**Exercise 1**. In the Herdict liveblog, copy the passage between "Jonathan Zittrain is" and "book Access Denied.", inclusive, replacing "Open Net Initiative" with "OpenNet Initiative".
**Exercise 2**.
Answer these questions from the Herdict liveblog:
(a) What is Jonathan Zittrain talking about at the Berkman lunch?
(b) In about how many countries was filtering rigorously tested?
(c) What book came out of that testing?
[start Given text]
Jonathan Zittrain is talking at a Berkman lunch, about Herdict. [Note: I’m liveblogging, making mistakes, missing stuf, go wrong in every which way.] Herdict wants to help create “an emegent sense of what’s going on with this network” especially as network blockages and filterings are happening. Herdict tries to enlist people at large to answer the question “What’s going on with the Net?”

In the first instance, the team picked terms that it thought a regime might find objectionable, logged in as if from that country, and saw which sites are blocked. They then asked anyone on the Net to contribute sites that might be blocked, which the team then checked. In the next instance, they used open proxies. Then they teamed up with the Open Net Initiative to rigorously test filtering in about 50 countries. The result was the book Access Denied.
[end Given text]
[start Supplied data]
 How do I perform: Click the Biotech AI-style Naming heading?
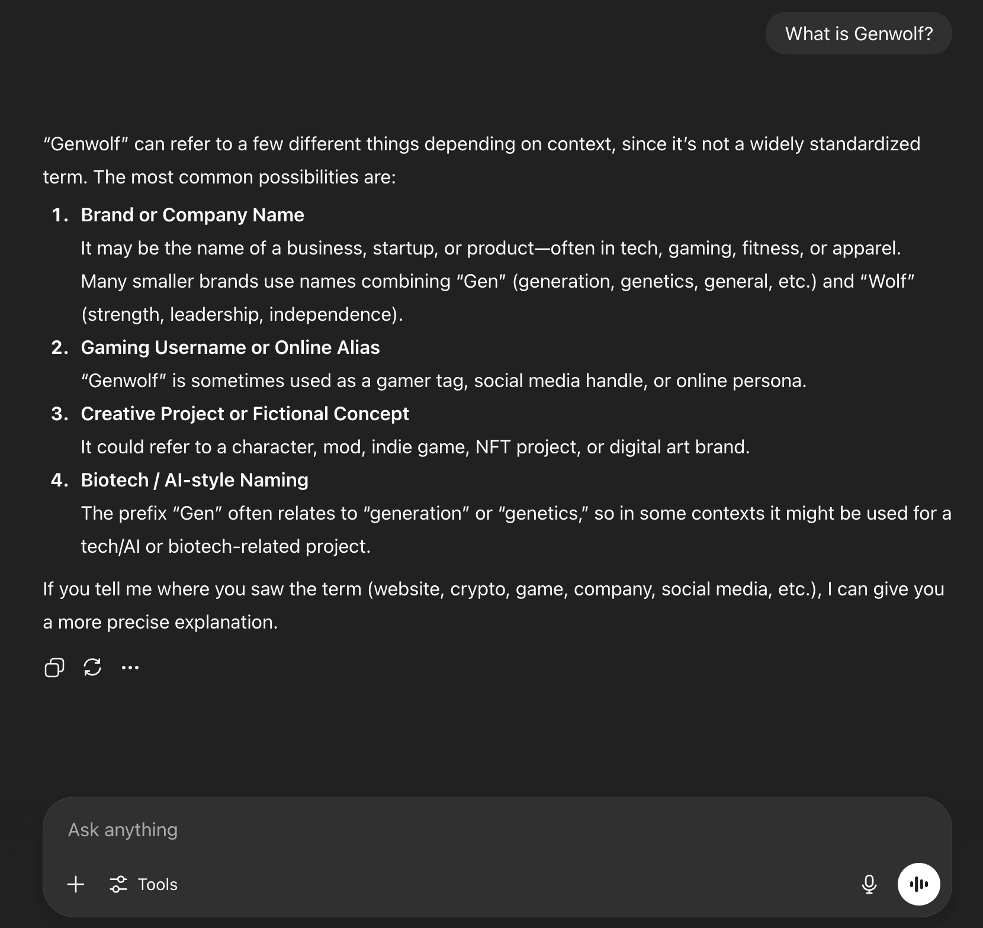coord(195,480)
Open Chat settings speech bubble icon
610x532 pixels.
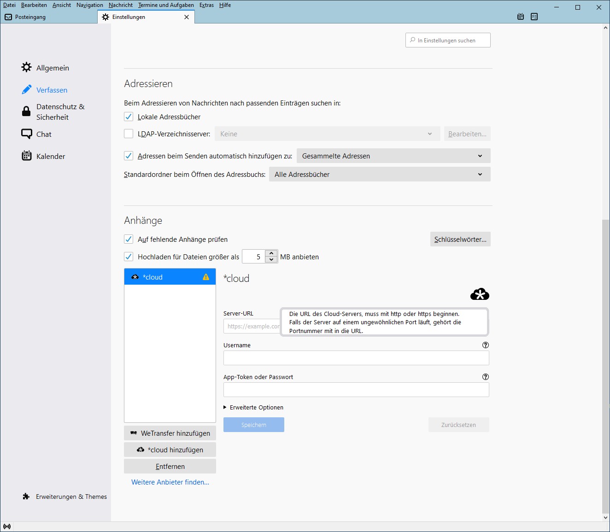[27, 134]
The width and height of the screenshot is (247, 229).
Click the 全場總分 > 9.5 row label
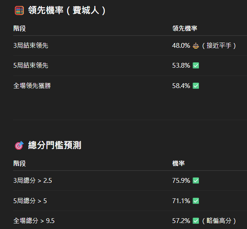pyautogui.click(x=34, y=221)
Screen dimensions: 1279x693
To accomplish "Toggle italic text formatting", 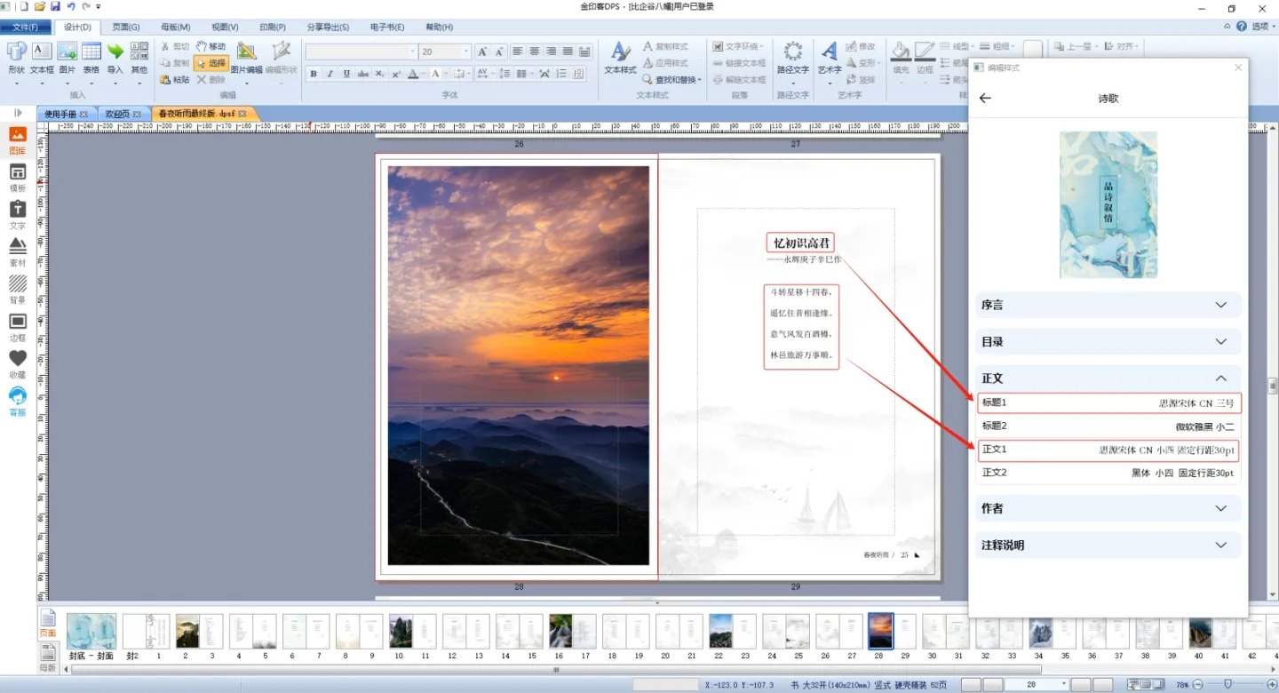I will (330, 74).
[end Supplied data]
[start Supplied data]
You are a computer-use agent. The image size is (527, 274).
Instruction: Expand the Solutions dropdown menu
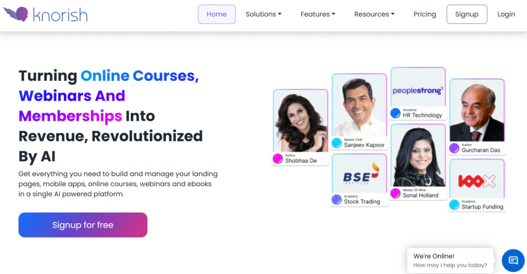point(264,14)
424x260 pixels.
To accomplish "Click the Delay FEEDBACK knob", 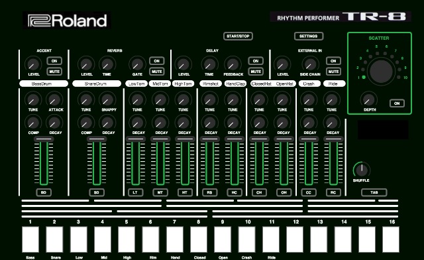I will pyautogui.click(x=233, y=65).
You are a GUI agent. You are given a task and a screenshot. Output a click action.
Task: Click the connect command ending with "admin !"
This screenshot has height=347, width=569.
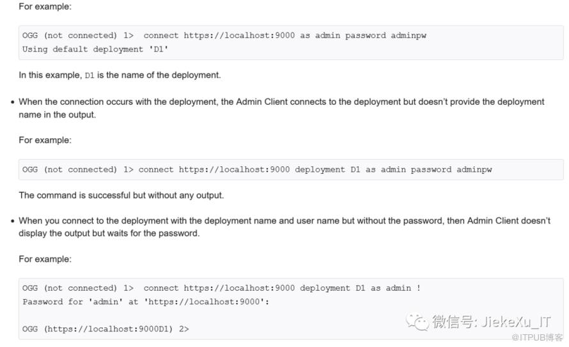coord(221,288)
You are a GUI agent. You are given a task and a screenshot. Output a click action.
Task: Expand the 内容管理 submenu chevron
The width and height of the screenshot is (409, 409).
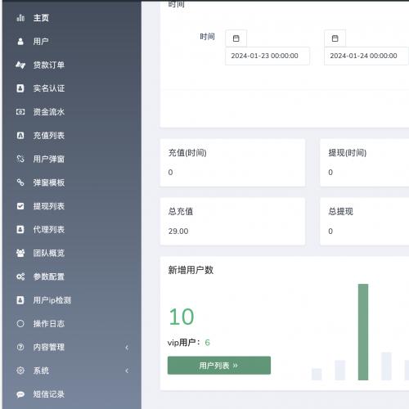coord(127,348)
[end Supplied data]
**Written solution 1**.
Jonathan Zittrain is talking at a Berkman lunch, about Herdict. [Note: I’m liveblogging, making mistakes, missing stuf, go wrong in every which way.] Herdict wants to help create “an emegent sense of what’s going on with this network” especially as network blockages and filterings are happening. Herdict tries to enlist people at large to answer the question “What’s going on with the Net?”

In the first instance, the team picked terms that it thought a regime might find objectionable, logged in as if from that country, and saw which sites are blocked. They then asked anyone on the Net to contribute sites that might be blocked, which the team then checked. In the next instance, they used open proxies. Then they teamed up with the OpenNet Initiative to rigorously test filtering in about 50 countries. The result was the book Access Denied.

**Written solution 2**.
(a) Herdict.
(b) About 50.
(c) Access Denied.